New habits are best formed in small steps. I practise this with some Bespoke Nutrition clients. I help them to build better habits slowly. They come to me with a background of terrible eating and sometimes I’ll retain some of that terribleness 🙂 because it would be crazy of me not to. If they’re hooked on drinking Coke I might say they should cut down to a can a day, if they like eating loads of cake I’ll put that on their plan every week but I’ll change other small things and gradually those other things will become less without them really noticing and those new things become more enjoyable.

Sometimes people think they can’t change because of the ‘This is me’ syndrome. For instance, I say I can’t do maths. “This is me, I’m crap at maths! I don’t do maths because I can’t do maths. I’m not doing maths!”

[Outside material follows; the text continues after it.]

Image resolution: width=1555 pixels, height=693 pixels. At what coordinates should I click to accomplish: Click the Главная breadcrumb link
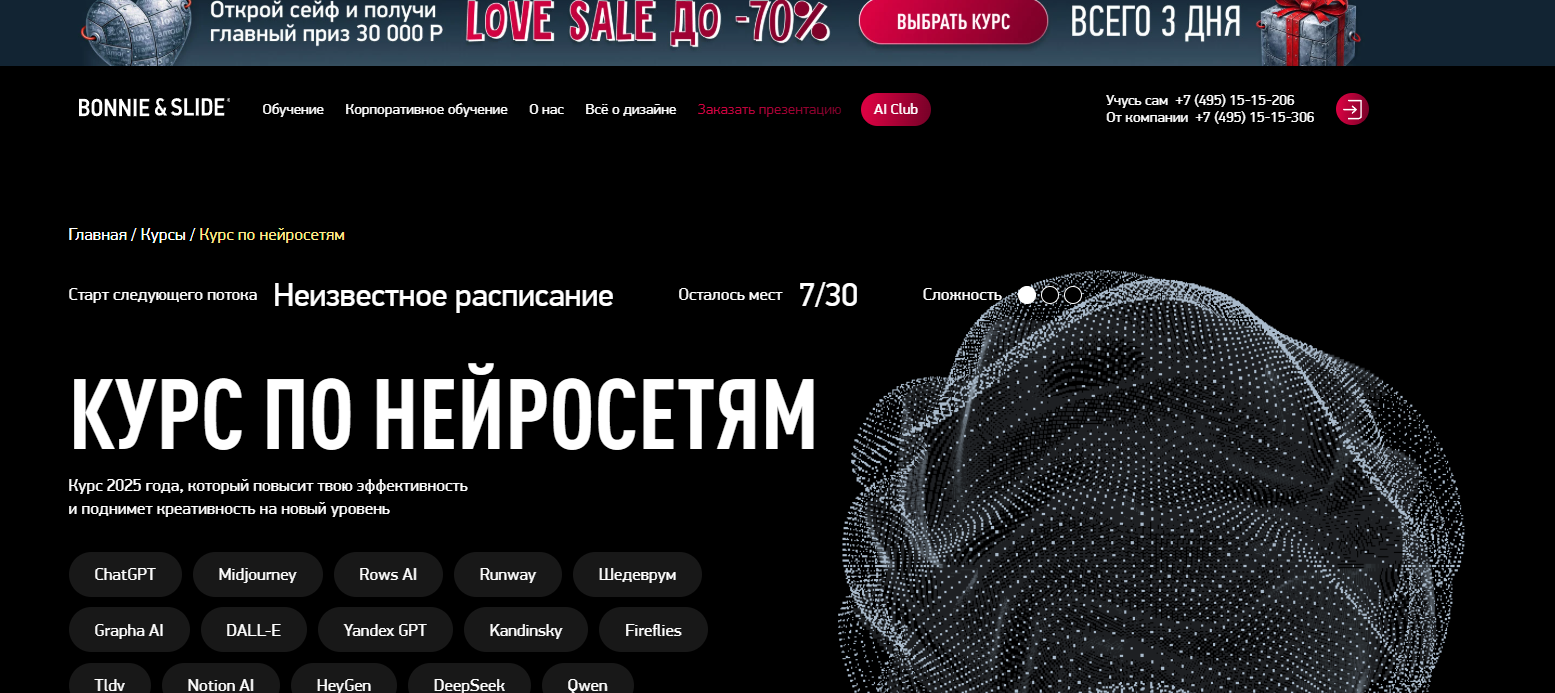(x=98, y=235)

What a load of old pony that is. If I wanted to do maths I could do it, it would just take some effort, but it’s effort I don’t want to put in because I HATE MATHS! There I go again “I hate maths” because this is the persona I have formed all by myself 🙂

I don’t have to hate maths. I don’t have to hate celery (though I do, or I say and believe I do). I could try. I could keep doing a little bit of maths every day, I could keep trying celery.

But I don’t want to.

To change a habit you have to want to.

I do REALLY REALLY want to be healthy and live longer therefore I put effort into the habits that support that, such as healthy eating and exercise.

How to change your habits

  • Notice the habit.
  • Want to change a habit. This is crucial. The remaining steps will be so much harder if you actually don’t want to change.
  • Be comfortable with it taking a while and with it feeling strange.
  • Tackle it in small steps.
  • Make the old habit harder to practise.
  • Make the new habit as easy to practise as you can.
  • Visualise the outcome.
  • Believe you can change the habit, this is who you are now.

Thank you for reading this article. Please note that while we share a lot of awesome information and research you should be aware our articles are strictly for informational purposes and do not constitute medical advice intended to diagnose, cure, treat or prevent any disease.